In the blog post about the upcoming mission to Minsk, in what year were JDC's Minsk offices reopened?

--- Page excerpt ---
====
Tuesday, July 2, 2013

It's going to be an amazing mission

I’m getting ready to go this weekend to Minsk, Belarus, for the Campaign Chairs and Directors (CCD) Mission with the Jewish Federations of North America. 

Belarus has fascinated me for a long time, because in so many ways, it’s a microcosm of the Jewish world. 
In every meaningful way – the challenges, the expectations, the horizons – what we see in Minsk is what’s happening around the Jewish world today.

Before the 1917 Soviet revolution, millions of Jews lived in Russia and the Pale of Settlement. 
Most of them lived pretty autonomous lives, set apart from their non-Jewish neighbors. 
Even secular Jews had a decent knowledge of Jewish tradition. But in the seventy years following the revolution, generations were cut off from Jewish tradition and memory.

With glasnost, the opening of society in the late 1980s, it was clear that there was no community, no organized Jewish life. JDC’s Minsk offices, opened in 1922 and closed by Stalin in 1931, were finally reopened in 1990; the first task was to locate and reach out to those Jews who were scattered throughout Belarus. Even though so many (and davka those with the most developed Jewish identities) left for Israel, Europe and the US, within just a few years there were synagogues, community programs, a Hesed program and much more.
====
--- Material supplied ---
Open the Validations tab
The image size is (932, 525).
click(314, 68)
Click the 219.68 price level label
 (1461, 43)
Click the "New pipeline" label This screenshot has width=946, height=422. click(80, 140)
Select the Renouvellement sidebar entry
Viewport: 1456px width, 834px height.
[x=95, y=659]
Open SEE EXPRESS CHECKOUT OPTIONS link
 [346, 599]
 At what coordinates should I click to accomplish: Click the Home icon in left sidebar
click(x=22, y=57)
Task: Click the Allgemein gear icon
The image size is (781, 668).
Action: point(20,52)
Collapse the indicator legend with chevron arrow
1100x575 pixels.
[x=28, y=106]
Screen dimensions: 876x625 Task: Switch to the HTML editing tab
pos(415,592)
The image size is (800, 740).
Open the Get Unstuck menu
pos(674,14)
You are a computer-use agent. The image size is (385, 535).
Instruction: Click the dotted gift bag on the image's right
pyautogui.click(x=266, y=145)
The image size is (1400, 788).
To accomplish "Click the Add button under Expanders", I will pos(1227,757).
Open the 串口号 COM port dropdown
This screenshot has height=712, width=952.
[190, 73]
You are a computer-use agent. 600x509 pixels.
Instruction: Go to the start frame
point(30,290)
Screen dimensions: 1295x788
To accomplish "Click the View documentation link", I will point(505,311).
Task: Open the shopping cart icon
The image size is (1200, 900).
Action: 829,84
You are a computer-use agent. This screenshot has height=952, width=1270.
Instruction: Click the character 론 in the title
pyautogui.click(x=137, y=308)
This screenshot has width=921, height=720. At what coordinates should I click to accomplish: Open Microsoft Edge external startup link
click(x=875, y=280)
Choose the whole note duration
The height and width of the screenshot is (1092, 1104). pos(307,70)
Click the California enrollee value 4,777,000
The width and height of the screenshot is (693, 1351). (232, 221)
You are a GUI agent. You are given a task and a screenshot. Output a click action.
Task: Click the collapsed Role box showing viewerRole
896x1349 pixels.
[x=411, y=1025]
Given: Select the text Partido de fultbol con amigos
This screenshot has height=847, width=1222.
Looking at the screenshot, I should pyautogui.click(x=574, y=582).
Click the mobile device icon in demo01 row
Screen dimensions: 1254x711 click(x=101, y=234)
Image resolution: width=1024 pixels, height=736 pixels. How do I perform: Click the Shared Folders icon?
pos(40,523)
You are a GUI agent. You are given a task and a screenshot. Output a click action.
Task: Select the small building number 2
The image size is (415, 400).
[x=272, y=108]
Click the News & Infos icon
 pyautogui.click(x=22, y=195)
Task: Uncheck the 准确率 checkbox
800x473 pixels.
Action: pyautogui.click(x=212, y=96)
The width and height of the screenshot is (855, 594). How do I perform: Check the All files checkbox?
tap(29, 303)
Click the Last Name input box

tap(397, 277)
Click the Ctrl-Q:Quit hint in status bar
====
--- Result ---
1990